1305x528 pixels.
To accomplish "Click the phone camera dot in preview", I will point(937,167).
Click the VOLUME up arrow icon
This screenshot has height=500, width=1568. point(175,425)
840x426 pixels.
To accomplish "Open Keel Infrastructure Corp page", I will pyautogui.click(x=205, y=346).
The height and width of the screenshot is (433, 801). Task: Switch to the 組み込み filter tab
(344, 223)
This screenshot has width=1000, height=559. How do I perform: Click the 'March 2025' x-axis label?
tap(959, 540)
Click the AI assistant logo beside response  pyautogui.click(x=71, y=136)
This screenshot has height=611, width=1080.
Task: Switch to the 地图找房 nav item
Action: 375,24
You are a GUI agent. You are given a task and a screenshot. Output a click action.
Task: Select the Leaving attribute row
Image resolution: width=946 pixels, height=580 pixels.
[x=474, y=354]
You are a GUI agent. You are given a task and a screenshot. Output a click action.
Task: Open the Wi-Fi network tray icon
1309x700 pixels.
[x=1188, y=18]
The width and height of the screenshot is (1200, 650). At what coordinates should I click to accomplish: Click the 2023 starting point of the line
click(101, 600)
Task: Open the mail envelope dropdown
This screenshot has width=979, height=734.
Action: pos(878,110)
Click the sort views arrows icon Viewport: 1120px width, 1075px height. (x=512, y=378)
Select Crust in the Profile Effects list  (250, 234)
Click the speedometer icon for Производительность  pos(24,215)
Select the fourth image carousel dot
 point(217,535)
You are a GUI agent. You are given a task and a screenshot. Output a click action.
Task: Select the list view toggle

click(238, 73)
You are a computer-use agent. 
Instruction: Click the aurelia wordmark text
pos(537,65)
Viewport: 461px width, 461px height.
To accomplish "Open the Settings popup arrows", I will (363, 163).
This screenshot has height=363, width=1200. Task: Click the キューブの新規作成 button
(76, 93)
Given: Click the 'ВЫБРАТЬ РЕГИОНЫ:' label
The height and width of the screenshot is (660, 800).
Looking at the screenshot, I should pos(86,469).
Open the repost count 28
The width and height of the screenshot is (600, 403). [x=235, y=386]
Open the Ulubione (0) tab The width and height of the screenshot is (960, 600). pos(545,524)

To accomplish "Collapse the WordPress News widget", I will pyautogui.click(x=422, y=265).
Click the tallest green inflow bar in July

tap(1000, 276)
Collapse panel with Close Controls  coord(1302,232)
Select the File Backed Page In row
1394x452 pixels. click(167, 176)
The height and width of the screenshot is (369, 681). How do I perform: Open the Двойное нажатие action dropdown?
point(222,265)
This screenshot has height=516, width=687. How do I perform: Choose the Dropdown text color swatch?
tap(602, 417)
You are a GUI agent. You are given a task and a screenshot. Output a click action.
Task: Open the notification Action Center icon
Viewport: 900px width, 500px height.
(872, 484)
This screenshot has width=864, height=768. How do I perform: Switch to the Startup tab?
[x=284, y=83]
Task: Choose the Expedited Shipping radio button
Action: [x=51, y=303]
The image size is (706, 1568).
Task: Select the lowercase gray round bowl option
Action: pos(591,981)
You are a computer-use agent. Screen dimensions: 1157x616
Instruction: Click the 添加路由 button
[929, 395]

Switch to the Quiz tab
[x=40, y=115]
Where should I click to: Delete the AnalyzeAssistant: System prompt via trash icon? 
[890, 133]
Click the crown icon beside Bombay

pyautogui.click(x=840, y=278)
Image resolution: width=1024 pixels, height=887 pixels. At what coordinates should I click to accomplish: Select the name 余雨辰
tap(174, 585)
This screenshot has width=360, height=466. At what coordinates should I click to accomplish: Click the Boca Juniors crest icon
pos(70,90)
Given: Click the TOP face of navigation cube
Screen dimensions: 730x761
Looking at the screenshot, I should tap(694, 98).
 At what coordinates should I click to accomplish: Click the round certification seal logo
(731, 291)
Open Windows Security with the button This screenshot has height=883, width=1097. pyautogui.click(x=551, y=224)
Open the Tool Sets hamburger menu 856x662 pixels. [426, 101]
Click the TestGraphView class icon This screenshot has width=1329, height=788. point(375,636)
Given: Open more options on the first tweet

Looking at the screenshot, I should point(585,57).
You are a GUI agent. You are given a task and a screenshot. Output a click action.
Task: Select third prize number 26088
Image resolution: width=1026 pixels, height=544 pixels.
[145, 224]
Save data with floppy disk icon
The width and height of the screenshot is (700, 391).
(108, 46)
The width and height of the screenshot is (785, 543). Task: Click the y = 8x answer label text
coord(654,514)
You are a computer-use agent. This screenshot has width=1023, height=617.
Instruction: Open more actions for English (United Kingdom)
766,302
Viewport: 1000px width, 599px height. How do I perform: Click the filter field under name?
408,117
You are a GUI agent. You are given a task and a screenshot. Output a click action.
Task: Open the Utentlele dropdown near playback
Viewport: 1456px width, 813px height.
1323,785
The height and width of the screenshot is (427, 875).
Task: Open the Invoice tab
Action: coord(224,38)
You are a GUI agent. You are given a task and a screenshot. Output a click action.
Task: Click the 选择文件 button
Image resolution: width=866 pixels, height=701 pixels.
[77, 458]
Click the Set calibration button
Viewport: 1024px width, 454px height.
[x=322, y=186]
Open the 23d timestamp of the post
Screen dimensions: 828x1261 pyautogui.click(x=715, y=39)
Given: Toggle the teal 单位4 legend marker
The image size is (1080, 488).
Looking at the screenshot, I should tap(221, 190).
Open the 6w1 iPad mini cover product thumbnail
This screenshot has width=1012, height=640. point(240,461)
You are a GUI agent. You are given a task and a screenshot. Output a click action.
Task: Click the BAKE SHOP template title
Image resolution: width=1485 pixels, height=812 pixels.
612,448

+---+

TASK GOAL:
The records above are to be output in full and without error.

ANSWER TO THE EXERCISE:
1305x528 pixels.
To accomplish "Click the phone camera dot in preview", I will point(937,167).
Click the VOLUME up arrow icon
This screenshot has height=500, width=1568. point(175,425)
840x426 pixels.
To accomplish "Open Keel Infrastructure Corp page", I will pyautogui.click(x=205, y=346).
The height and width of the screenshot is (433, 801). Task: Switch to the 組み込み filter tab
(344, 223)
This screenshot has width=1000, height=559. How do I perform: Click the 'March 2025' x-axis label?
tap(959, 540)
Click the AI assistant logo beside response  pyautogui.click(x=71, y=136)
This screenshot has height=611, width=1080.
Task: Switch to the 地图找房 nav item
Action: 375,24
You are a GUI agent. You are given a task and a screenshot. Output a click action.
Task: Select the Leaving attribute row
Image resolution: width=946 pixels, height=580 pixels.
[x=474, y=354]
You are a GUI agent. You are given a task and a screenshot. Output a click action.
Task: Open the Wi-Fi network tray icon
1309x700 pixels.
[x=1188, y=18]
The width and height of the screenshot is (1200, 650). At what coordinates should I click to accomplish: Click the 2023 starting point of the line
click(101, 600)
Task: Open the mail envelope dropdown
This screenshot has width=979, height=734.
Action: pos(878,110)
Click the sort views arrows icon Viewport: 1120px width, 1075px height. (x=512, y=378)
Select Crust in the Profile Effects list  (250, 234)
Click the speedometer icon for Производительность  pos(24,215)
Select the fourth image carousel dot
 point(217,535)
You are a GUI agent. You are given a task and a screenshot. Output a click action.
Task: Select the list view toggle

click(238, 73)
You are a computer-use agent. 
Instruction: Click the aurelia wordmark text
pos(537,65)
Viewport: 461px width, 461px height.
To accomplish "Open the Settings popup arrows", I will (363, 163).
This screenshot has height=363, width=1200. Task: Click the キューブの新規作成 button
(76, 93)
Given: Click the 'ВЫБРАТЬ РЕГИОНЫ:' label
The height and width of the screenshot is (660, 800).
Looking at the screenshot, I should pos(86,469).
Open the repost count 28
The width and height of the screenshot is (600, 403). [x=235, y=386]
Open the Ulubione (0) tab The width and height of the screenshot is (960, 600). pos(545,524)

To accomplish "Collapse the WordPress News widget", I will pyautogui.click(x=422, y=265).
Click the tallest green inflow bar in July

tap(1000, 276)
Collapse panel with Close Controls  coord(1302,232)
Select the File Backed Page In row
1394x452 pixels. click(167, 176)
The height and width of the screenshot is (369, 681). How do I perform: Open the Двойное нажатие action dropdown?
point(222,265)
This screenshot has height=516, width=687. How do I perform: Choose the Dropdown text color swatch?
tap(602, 417)
You are a GUI agent. You are given a task and a screenshot. Output a click action.
Task: Open the notification Action Center icon
Viewport: 900px width, 500px height.
(872, 484)
This screenshot has width=864, height=768. How do I perform: Switch to the Startup tab?
[x=284, y=83]
Task: Choose the Expedited Shipping radio button
Action: [x=51, y=303]
The image size is (706, 1568).
Task: Select the lowercase gray round bowl option
Action: pos(591,981)
You are a computer-use agent. Screen dimensions: 1157x616
Instruction: Click the 添加路由 button
[929, 395]

Switch to the Quiz tab
[x=40, y=115]
Where should I click to: Delete the AnalyzeAssistant: System prompt via trash icon? 
[890, 133]
Click the crown icon beside Bombay

pyautogui.click(x=840, y=278)
Image resolution: width=1024 pixels, height=887 pixels. At what coordinates should I click to accomplish: Select the name 余雨辰
tap(174, 585)
This screenshot has width=360, height=466. At what coordinates should I click to accomplish: Click the Boca Juniors crest icon
pos(70,90)
Given: Click the TOP face of navigation cube
Screen dimensions: 730x761
Looking at the screenshot, I should tap(694, 98).
 At what coordinates should I click to accomplish: Click the round certification seal logo
(731, 291)
Open Windows Security with the button This screenshot has height=883, width=1097. pyautogui.click(x=551, y=224)
Open the Tool Sets hamburger menu 856x662 pixels. [426, 101]
Click the TestGraphView class icon This screenshot has width=1329, height=788. point(375,636)
Given: Open more options on the first tweet

Looking at the screenshot, I should point(585,57).
You are a GUI agent. You are given a task and a screenshot. Output a click action.
Task: Select third prize number 26088
Image resolution: width=1026 pixels, height=544 pixels.
[145, 224]
Save data with floppy disk icon
The width and height of the screenshot is (700, 391).
(108, 46)
The width and height of the screenshot is (785, 543). Task: Click the y = 8x answer label text
coord(654,514)
You are a computer-use agent. This screenshot has width=1023, height=617.
Instruction: Open more actions for English (United Kingdom)
766,302
Viewport: 1000px width, 599px height. How do I perform: Click the filter field under name?
408,117
You are a GUI agent. You are given a task and a screenshot. Output a click action.
Task: Open the Utentlele dropdown near playback
Viewport: 1456px width, 813px height.
1323,785
The height and width of the screenshot is (427, 875).
Task: Open the Invoice tab
Action: coord(224,38)
You are a GUI agent. You are given a task and a screenshot. Output a click action.
Task: Click the 选择文件 button
Image resolution: width=866 pixels, height=701 pixels.
[77, 458]
Click the Set calibration button
Viewport: 1024px width, 454px height.
[x=322, y=186]
Open the 23d timestamp of the post
Screen dimensions: 828x1261 pyautogui.click(x=715, y=39)
Given: Toggle the teal 单位4 legend marker
The image size is (1080, 488).
Looking at the screenshot, I should tap(221, 190).
Open the 6w1 iPad mini cover product thumbnail
This screenshot has width=1012, height=640. point(240,461)
You are a GUI agent. You are given a task and a screenshot. Output a click action.
Task: Click the BAKE SHOP template title
Image resolution: width=1485 pixels, height=812 pixels.
612,448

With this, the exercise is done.